Ich habe ein Paket geschnürt, sage ich, habe es zu einem Verlag getragen, und der will es nicht haben. Er wollte ein anderes, hat der Mann gesagt, solche Pakete verkaufen sich nicht. Es muss Kaviar drin sein, allenfalls noch Albbüffel im Heubett, Ayurvedamassagen, Ölbäder, Sektbäder ...Sie, Herr Autor, haben veraltete Vorstellungen. Ihren Kram will eh niemand lesen. Und glauben Sie nicht, das Sie etwa zu einem anderen Verlag gehen können, die Verleger von heute wissen genau, was Leser von heute lesen wollen.
Leser von heute surfen im Internet, wenn sie verreisen wollen, wirft der Autor schüchtern ein. Die surfen im Internet, buchen ihre Wellnessreisen und Wandertouren und Städtetripps nach Rom, und dann kaufen sie dicke Bücher, um sich die Zeit zu vertreiben. Vielleicht auch mal ein dünnes über einen Mord oder über Körperregionen, die früher bäh waren oder über den Weg zum Glück oder nach Santiago.

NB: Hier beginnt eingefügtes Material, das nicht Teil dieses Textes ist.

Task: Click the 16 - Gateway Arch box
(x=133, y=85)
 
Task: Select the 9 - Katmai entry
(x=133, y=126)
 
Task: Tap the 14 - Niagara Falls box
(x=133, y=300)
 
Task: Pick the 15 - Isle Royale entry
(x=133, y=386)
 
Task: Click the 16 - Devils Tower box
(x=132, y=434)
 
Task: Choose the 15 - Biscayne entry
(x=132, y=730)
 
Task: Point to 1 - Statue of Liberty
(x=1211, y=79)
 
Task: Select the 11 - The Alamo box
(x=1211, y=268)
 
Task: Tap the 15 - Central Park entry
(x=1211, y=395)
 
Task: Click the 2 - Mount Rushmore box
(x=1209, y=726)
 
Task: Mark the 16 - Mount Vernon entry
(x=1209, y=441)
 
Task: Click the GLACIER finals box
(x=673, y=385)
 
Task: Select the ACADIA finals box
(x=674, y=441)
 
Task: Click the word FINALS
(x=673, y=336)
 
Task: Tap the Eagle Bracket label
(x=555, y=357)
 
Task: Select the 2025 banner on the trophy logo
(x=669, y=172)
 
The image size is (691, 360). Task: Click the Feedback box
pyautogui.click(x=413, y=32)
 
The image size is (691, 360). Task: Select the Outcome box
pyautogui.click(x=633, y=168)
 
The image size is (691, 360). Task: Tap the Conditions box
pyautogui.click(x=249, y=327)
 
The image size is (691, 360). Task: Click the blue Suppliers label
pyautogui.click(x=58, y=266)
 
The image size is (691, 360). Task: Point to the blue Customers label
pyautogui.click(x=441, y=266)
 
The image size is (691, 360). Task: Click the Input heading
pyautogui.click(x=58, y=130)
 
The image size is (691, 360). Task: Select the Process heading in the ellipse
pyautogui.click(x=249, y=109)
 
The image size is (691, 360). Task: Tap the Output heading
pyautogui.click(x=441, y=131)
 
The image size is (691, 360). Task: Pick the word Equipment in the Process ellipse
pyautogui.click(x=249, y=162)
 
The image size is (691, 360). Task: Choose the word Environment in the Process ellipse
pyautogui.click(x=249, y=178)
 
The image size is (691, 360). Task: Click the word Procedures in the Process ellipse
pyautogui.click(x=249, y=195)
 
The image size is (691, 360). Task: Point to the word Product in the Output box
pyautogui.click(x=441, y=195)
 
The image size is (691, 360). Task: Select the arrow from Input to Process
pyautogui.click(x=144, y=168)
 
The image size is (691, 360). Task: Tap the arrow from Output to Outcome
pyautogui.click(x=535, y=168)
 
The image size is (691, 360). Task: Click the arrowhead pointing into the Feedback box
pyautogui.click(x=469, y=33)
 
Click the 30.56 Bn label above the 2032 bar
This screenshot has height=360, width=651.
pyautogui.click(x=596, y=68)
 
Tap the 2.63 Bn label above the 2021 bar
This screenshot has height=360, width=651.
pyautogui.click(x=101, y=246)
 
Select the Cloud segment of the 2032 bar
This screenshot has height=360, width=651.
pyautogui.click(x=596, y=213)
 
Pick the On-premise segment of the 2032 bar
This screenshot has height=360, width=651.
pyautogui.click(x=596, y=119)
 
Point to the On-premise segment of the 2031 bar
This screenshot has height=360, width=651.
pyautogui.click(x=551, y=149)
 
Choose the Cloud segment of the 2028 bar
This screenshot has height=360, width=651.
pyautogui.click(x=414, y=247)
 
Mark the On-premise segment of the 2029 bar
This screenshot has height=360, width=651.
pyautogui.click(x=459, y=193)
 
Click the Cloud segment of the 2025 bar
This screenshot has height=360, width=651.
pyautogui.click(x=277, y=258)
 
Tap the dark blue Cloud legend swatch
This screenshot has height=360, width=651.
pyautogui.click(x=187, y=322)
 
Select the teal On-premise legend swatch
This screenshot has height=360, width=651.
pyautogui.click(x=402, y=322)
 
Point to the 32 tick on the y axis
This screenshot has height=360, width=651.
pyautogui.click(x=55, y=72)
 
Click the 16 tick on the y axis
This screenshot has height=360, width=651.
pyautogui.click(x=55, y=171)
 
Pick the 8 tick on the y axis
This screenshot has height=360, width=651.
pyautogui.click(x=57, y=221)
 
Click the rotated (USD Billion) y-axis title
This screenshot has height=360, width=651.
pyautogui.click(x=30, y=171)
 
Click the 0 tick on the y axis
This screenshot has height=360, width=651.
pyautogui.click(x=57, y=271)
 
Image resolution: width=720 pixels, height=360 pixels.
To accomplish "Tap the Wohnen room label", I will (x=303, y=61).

Warum gehen Sie nicht zur Zeitung?, fragt der Verleger. Oder veröffentlichen eine Anthologie? Sie scheinen ja zu wissen, wos langgeht!
Mehr tellen, souffliert das Teufelchen.
"Verdammt!", entfährt es meinen fiebrigen Lippen. Ich bin wütend und enttäuscht. Ich fühle mich krank, krank vor Ärger darüber, das jeder, aber auch jeder sein eigenes Süppchen aus meinen Kochzutaten kochen will. Wieviele Stunden meines Lebens habe ich nun für den Gelben Sack geschrieben?

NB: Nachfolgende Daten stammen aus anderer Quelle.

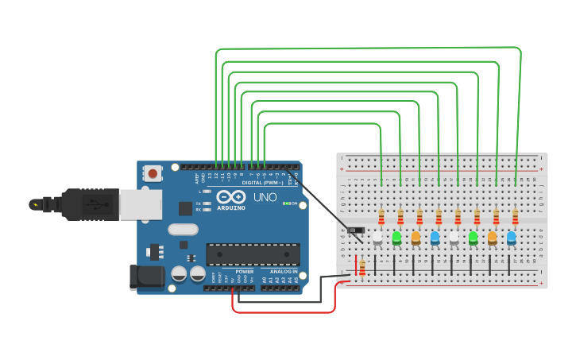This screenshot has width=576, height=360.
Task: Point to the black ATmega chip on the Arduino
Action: point(253,254)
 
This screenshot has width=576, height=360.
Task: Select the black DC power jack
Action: point(146,277)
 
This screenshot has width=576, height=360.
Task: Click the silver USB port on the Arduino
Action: point(141,203)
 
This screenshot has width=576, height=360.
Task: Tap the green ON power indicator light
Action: point(285,203)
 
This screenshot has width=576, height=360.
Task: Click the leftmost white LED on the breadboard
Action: point(377,237)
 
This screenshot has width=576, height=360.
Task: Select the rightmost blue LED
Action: point(511,237)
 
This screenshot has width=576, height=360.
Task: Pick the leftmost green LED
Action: point(396,237)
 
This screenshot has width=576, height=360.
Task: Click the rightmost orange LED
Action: point(492,237)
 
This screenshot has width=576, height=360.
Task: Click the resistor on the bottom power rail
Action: point(362,268)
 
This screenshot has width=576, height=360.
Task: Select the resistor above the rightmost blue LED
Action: point(515,217)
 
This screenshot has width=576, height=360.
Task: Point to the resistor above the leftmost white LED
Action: point(381,217)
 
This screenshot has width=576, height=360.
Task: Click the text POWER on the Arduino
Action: point(245,272)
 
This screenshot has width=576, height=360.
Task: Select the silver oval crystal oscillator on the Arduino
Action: point(183,230)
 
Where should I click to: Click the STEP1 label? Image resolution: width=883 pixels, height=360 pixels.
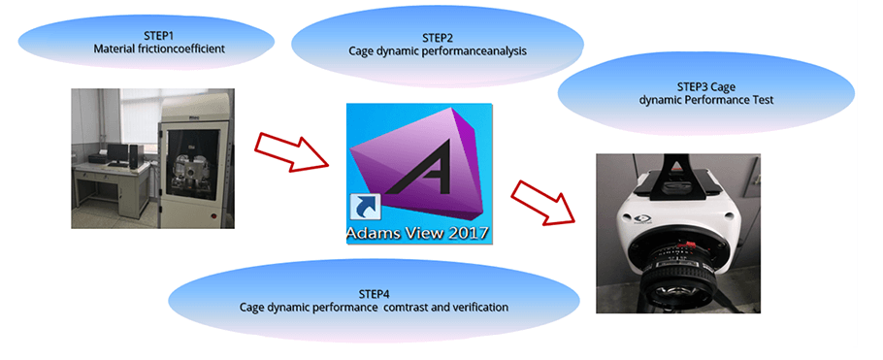coord(146,37)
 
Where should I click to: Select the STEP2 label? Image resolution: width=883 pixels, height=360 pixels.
coord(438,38)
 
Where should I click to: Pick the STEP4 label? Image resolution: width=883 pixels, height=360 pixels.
coord(375,295)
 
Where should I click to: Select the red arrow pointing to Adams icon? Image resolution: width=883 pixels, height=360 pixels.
coord(291,150)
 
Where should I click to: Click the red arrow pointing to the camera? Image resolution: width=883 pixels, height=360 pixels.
coord(543,204)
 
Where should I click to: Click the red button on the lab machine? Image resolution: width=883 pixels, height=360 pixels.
coord(213,216)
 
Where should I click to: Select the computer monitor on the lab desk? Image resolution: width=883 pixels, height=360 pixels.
coord(118,152)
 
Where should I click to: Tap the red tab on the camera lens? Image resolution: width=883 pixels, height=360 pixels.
coord(685,243)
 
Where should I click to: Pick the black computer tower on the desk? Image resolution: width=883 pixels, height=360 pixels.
coord(133,154)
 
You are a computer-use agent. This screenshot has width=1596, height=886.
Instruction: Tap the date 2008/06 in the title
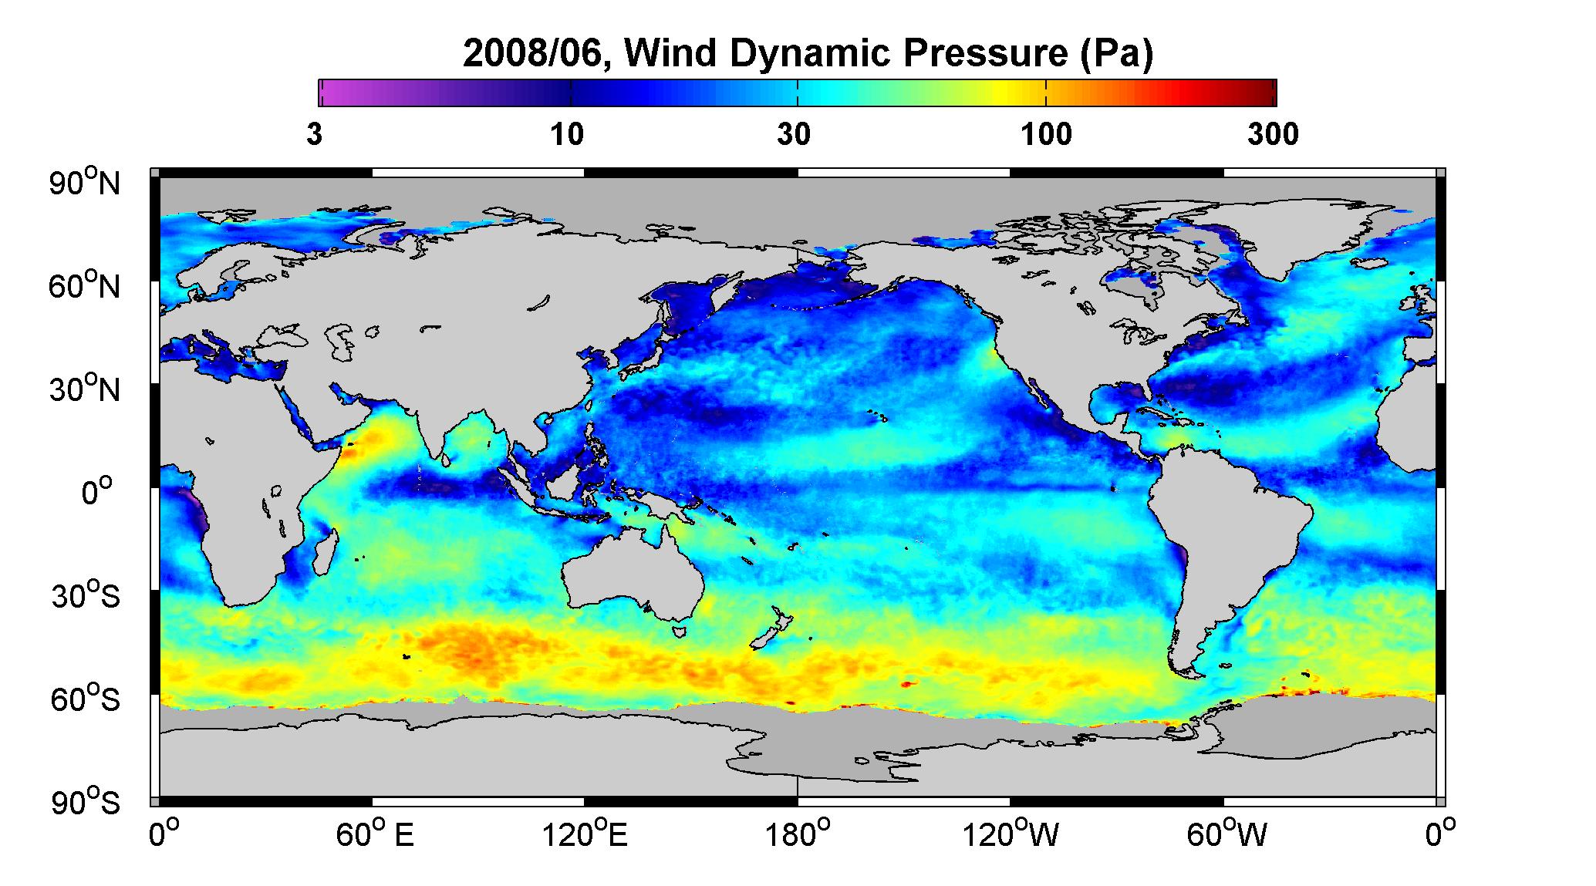pyautogui.click(x=538, y=54)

Und überhaupt, fährt der Verleger fort. Ihre Krimis und Romane gleichen Kochbüchern. Bilden Sie sich bloß nicht ein, das sei neu. Von Simmel bis Rosamunde Pilcher reicht die Parade derer, die es mit Erfolg gebracht haben.
Ich wollte nie Kochbücher schreiben!, schreie ich. Ich wollte einfach nur schreiben!
Das Teufelchen gluckst, etwas Rauch strömt aus seiner Nase, und feuert mich mit seinen schwarzen Ärmchen an.
Ihr Manuskript passt nicht in unser Verlagsprogramm, sagt der Verleger. Ich sage nein, und das ist mein letztes Wort. Er verschwindet im Nebel.
Na, was sagst du jetzt?, fragt das Teufelchen, nachdem es sich vor Lachen geschüttelt hat, außer Atem.
Na, das war eine Geschichte, sage ich. Aber nicht meine.
Du kannst nur fabulieren, sagt das Teufelchen. Aber glaub nicht, dass ich deine Geschichten nicht mag. Und glaub nicht, dass es nicht noch mehr Teufelchen in unserer schönen alten neuen Welt gibt, zum Teufel und mit vielen Adjektiven gesagt!